OpenAI raises record $122B at $852B valuation as IPO buzz intensifies
OpenAI just did something few companies in history have pulled off—and now the pressure is real.
The company said Tuesday it has closed a staggering $122 billion funding round, pushing its post-money valuation to $852 billion. The raise tops the $110 billion commitment OpenAI disclosed earlier this year and cements its position at the center of the AI race.
SoftBank co-led the round, joined by Andreessen Horowitz and D. E. Shaw Ventures. A broader group of investors filled in the rest, including institutions and individuals brought in through bank channels for the first time.
The numbers are hard to ignore. OpenAI is now approaching a valuation tier reserved for the largest public companies—without being public.
That sets the stage for what comes next.
The company helped ignite the current AI surge with the launch of ChatGPT in 2022. Since then, adoption has surged. As of March, the chatbot serves more than 900 million weekly active users, including over 50 million paying subscribers.

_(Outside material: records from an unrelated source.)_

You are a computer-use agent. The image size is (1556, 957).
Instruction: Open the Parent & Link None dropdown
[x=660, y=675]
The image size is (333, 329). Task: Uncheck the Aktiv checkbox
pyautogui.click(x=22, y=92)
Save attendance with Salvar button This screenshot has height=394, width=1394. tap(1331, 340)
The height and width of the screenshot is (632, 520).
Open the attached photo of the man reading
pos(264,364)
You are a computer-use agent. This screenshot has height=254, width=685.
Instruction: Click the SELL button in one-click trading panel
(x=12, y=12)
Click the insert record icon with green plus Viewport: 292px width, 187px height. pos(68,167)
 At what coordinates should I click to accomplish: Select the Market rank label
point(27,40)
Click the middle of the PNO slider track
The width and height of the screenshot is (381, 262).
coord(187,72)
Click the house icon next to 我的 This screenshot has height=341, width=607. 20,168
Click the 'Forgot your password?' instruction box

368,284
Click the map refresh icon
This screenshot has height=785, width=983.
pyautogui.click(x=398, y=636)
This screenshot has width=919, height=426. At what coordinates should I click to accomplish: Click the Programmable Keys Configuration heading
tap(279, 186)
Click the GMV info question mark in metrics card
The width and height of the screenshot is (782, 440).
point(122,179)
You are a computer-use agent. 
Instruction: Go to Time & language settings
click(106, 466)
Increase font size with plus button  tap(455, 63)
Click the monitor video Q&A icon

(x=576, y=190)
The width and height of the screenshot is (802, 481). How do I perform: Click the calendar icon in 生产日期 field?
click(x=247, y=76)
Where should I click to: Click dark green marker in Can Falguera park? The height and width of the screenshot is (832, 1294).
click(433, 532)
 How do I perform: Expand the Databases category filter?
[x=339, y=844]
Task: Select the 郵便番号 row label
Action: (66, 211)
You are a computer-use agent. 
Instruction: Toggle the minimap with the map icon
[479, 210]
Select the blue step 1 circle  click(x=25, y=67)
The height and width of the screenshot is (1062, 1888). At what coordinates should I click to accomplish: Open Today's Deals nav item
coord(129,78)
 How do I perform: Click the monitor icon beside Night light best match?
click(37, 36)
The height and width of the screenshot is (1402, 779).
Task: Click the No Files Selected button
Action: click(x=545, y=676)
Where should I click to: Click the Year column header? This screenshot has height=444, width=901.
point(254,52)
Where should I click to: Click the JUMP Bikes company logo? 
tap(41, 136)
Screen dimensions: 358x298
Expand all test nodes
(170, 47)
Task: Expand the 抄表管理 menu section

That scale has turned OpenAI into one of the fastest-growing commercial operations on record.
“AI is driving productivity gains, accelerating scientific discovery, and expanding what people and organizations can build,” OpenAI said in a news release. “This funding gives us the resources to continue to lead at the scale this moment demands.”
Behind the growth is a heavy capital strategy. OpenAI said it is generating about $2 billion in monthly revenue and brought in $13.1 billion last year. The company is still spending aggressively and has yet to turn a profit.
Now the expectations are rising just as fast as the valuation.
CEO Sam Altman is entering a new phase where execution matters more than momentum. The company has already started pulling back in some areas, stepping away from expensive initiatives and shelving projects, including its short-form video app Sora, as it works to manage costs.
At the same time, the list of backers reads like a who’s who of the AI infrastructure race. Amazon has committed up to $50 billion. Nvidia added $30 billion. SoftBank matched that with another $30 billion, CNBC reported.
Microsoft, one of OpenAI’s earliest and most important partners, participated again. The company has already invested more than $13 billion in OpenAI, though it did not disclose its latest contribution.
The final $12 billion in this round came from a broader pool, including $3 billion from individual investors—another sign that demand for AI exposure is spilling beyond traditional venture capital.
For OpenAI, the funding isn’t just about growth. It’s about building infrastructure at a scale few private companies have attempted.
“Moments like this do not come often,” OpenAI said. “The capital being deployed today is helping build the infrastructure layer for intelligence itself. Over time, that value will flow back into the economy, to companies, to communities, and increasingly to individuals.”
The bigger question is how long the private markets will support that vision.
An IPO now feels less like a possibility and more like the next logical step. When it happens, OpenAI won’t just be another tech listing—it will be a test of how much the market is willing to pay for a company trying to define the future of intelligence.
And after a $122 billion raise, expectations won’t leave much room for error.